During the past year, for the first time, I kept a record of all the books that I read. With the year drawing to a close, I thought it might perhaps be helpful to share my thoughts on some of the more notable ones that came across my path.
Best regards,
MD
Things Fall Apart by Chinua Achebe
Chinua Achebe’s elegiac and tragic story of the clash of cultures between Africa and Europe was every bit as moving now - after I have spent some time in Africa - as it was when I first read it in high school 20 years ago.
Dreamkeepers: A Spirit-Journey into Aboriginal Australia by Harvey Arden
National Geographic writer Harvey Arden’s penned this quite beautiful account of his conversations with Aboriginal elders nearly 15 years ago, and when I traipsed through similar terrain earlier this year I found the respect with with it treats its subjects highly apt.

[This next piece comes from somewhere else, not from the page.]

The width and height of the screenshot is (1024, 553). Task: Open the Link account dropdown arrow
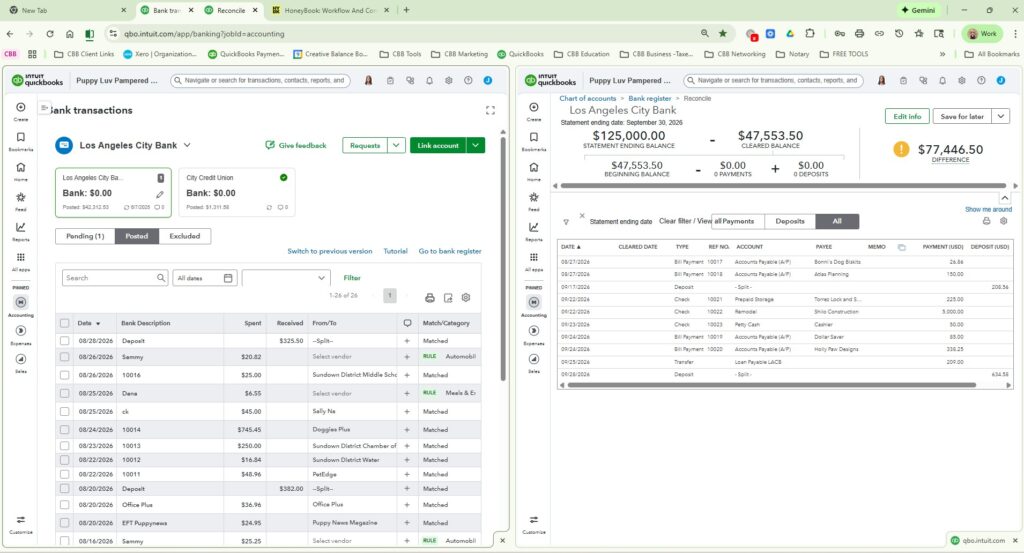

Fulgencio Batista: Volume 1, From Revolutionary to Strongman by Frank Argote-Freyre
This revelatory portrait of the formative years of Cuba’s pre-1959 leader portrays him as self-made, ambitious, ruthless, initially idealistic and then severely corrupted by power. The boy from a dirt-floor shack in Banes here stands as a fully-drawn personality as opposed to a mere slogan.

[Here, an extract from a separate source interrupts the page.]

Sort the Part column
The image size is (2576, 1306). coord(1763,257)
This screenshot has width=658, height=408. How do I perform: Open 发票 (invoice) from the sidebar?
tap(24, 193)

Reconstruction After the Civil War by John Hope Franklin
The eminent African-American history, who sadly passed away earlier this year, lays bare in an authoritative manner that “reconstruction,” such as it was after the American Civil War, was largely a fraud, with the South almost wholly under the control of reactionary southern whites. Highly relevant today, when a South Carolina congressmen sees fit to scream “You lie!” at the nation’s first biracial president during a congressional address.
Resistance and Betrayal: The Death and Life of Jean Moulin by Patrick Marnham
The riveting story of the man who became the most iconic figure of France’s resistance to Nazi occupation is made all the more poignant by the realization of how isolated the resisters were under the boot of a brutal fascist military occupation and amidst the acquiescence of the French population as a whole. The grotesque excesses of revenge, score settling and ideologically-based brutality that followed the arrival of allied forces in France also make for a somber punctuation to this chronicle of human bravery and duplicity.
The Unknown War: The Miskito Nation, Nicaragua and the United States by Bernard Nietschmann
The gifted geographer Bernard Nietschmann worked strenuously for decades to help indigenous peoples chart their own fates. As a result, the longtime fixture at the University of California-Berkeley weathered criticism from comfortable foreign supporters of Nicaragua’s Sandinista government (whose treatment of said groups within their borders was brutal), but in this book he lays bare the epic quest for survival of this indigenous group in Honduras and Nicaragua, often caught up in power struggles between forces far beyond their control.
Stars of the New Curfew by Ben Okri
This book is a collection of haunting and often surreal short stories by one of Nigeria’s greatest living authors
The Road to Wigan Pier by George Orwell
A book as inspiring by its intellectual honesty as for its faith in solutions that common decency demands, Orwell’s account of the life of miners in the north of England - penned shortly before he departed to fight against the fascists in Spain - is also notable for its highly moral thesis that “the people who have got to act together are all those who cringe to the boss and all those who shudder when they think of the rent...Poverty is poverty, whether the tool you work with is a pick-axe or a fountain pen.”
Indeed, and well said.
Snow by Orhan Pamuk
A fairly gripping novel of politics and thwarted romantic set in rural Turkey by this 2006 Nobel Prize winner.
Gomorrah: A Personal Journey into the Violent International Empire of Naples' Organized Crime System by Roberto Saviano
A stunning non-fiction work that earned its young Italian journalist-author a death sentence from Naples’ grotesque Camorra crime syndicate, this book pulls back the veil on the brutal face of Silvio Berlusconi’s Italy
Streets of Lost Footsteps by Lyonel Trouillot
A short work delivered by multiple narrators during the final apocalyptic battle between the cadres of the dictator Deceased Forever-Immortal and the followers of the Prophet, this novel by one of Haiti’s most gifted authors (and winner of this years’ Wepler Prize in France) should be put alongside the writings of Jacques Roumain, Jacques Stephen Alexis and Gary Victor as required reading for those seeking to understand Haiti beyond its bare history. Originally published as Rue des Pas-Perdus in French.
Zapata and the Mexican Revolution by John Womack, Jr.
A highly valuable if somewhat somewhat jarringly passionless account of the storied Mexican revolutionary, this 1968 book nevertheless should stand as an example of genuine scholarship about a politically controversial figure in an era (our own) where academia is often conspicuously lacking in such virtues.